Benzene is present in petrol and can escape into the air; at filling stations; from the carburettor (evaporation), the fuel tank (vent), the crankcase (past the piston rings) as well as from the engine exhaust. The benzene found in exhaust gases not only derives from the benzene in the fuel but is also produced from other chemicals, such as ethylbenzene, toluene and xylenes, as a result of petrol combustion. It is therefore quite possible for more benzene to be found in the vehicle exhaust, relative to certain other hydrocarbons, than was present in the original fuel.
Benzene is a constituent of coal tar from which benzol is obtained by distillation. The designation benzol 90/100 indicates a substance containing 90% of hydrocarbons distilling below 100 deg C. Benzol is extracted from coal gas and coke oven gas by a stripping or scrubbing operation.
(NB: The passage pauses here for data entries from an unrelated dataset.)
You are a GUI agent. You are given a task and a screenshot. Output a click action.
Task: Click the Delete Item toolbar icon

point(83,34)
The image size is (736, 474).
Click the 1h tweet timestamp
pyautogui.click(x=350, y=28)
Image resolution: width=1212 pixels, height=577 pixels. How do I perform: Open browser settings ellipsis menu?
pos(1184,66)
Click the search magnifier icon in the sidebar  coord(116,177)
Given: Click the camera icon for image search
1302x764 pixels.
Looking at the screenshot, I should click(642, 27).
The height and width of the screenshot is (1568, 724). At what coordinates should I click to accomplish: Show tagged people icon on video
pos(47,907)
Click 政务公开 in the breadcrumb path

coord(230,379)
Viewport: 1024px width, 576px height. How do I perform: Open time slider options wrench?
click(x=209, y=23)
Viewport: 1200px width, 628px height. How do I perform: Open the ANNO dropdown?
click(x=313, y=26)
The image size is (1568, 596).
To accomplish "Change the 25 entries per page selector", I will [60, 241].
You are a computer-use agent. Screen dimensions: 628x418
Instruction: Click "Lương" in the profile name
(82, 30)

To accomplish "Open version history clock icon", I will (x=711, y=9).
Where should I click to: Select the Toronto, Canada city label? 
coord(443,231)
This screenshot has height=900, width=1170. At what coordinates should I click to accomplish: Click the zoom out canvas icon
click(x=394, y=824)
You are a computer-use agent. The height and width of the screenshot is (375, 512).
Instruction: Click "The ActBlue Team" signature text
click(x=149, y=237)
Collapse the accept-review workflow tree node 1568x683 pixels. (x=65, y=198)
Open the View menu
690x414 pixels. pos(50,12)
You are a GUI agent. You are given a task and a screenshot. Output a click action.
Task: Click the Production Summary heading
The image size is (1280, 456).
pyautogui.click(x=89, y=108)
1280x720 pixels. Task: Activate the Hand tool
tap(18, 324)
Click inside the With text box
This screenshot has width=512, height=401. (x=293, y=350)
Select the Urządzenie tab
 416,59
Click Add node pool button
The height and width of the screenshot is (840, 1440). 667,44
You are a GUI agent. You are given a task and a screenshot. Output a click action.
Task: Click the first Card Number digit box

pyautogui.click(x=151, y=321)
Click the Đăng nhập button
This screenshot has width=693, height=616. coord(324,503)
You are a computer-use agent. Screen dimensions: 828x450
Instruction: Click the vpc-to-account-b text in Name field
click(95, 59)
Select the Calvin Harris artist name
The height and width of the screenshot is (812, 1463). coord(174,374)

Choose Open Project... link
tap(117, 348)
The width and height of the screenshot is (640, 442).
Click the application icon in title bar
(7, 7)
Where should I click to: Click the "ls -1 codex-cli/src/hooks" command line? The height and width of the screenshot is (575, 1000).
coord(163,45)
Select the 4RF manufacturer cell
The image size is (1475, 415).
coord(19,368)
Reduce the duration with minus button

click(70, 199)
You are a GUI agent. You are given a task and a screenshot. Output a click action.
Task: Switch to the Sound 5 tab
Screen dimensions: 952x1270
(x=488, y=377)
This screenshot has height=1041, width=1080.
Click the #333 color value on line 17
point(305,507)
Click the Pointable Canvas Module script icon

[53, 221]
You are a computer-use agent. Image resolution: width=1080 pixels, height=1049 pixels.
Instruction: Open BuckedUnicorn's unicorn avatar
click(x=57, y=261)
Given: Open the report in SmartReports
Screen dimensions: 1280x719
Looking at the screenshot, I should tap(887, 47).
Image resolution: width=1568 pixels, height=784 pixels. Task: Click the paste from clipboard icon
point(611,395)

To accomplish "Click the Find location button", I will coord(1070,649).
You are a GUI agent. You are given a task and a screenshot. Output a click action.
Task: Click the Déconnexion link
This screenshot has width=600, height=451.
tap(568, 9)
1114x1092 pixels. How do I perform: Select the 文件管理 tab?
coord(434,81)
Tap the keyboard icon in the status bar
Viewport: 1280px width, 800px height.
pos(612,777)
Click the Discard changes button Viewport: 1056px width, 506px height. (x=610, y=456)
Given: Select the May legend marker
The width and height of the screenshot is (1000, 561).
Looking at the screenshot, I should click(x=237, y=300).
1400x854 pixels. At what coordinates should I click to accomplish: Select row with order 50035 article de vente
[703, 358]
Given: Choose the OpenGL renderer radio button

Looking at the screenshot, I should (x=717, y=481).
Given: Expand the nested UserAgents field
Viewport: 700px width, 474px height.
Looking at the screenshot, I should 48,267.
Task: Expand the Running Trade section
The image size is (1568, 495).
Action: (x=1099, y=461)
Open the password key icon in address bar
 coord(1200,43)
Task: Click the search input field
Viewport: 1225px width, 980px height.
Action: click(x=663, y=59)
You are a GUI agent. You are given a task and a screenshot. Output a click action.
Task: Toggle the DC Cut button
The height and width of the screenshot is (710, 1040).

In the petroleum industry large quantities of benzene are produced by catalytic reforming, dealkylation and dehydrogenation processes or by cyclization and aromatization of paraffin hydrocarbons. In industry, benzene is used as a fuel, as a chemical reagent and as a solvent. In certain parts of the world a major use of benzene is as an additive of motor fuel and large quantities are used for this purpose. Benzene is chemically reactive and serves as a raw material for a great number of chemical syntheses.
Even though hyporegenerative anaemia resulting from chronic exposure to benzene has been known for over a century, it was not until 1928 that the action of benzene was shown to be a cause of leukaemia. Since then, approximately 200 cases of benzene leukaemia have been reported, either as single cases or as outbreaks. An outbreak of acute leukaemias from benzene exposure has been recently reported among Turkish workers chronically exposed to high concentrations of benzene. Recent epidemiological studies carried out in the USA and in Japan confirm an increased risk of leukaemias in workers with chronic exposure to benzene. Some French and American reports have also attributed cases of chronic leukaemias to benzene.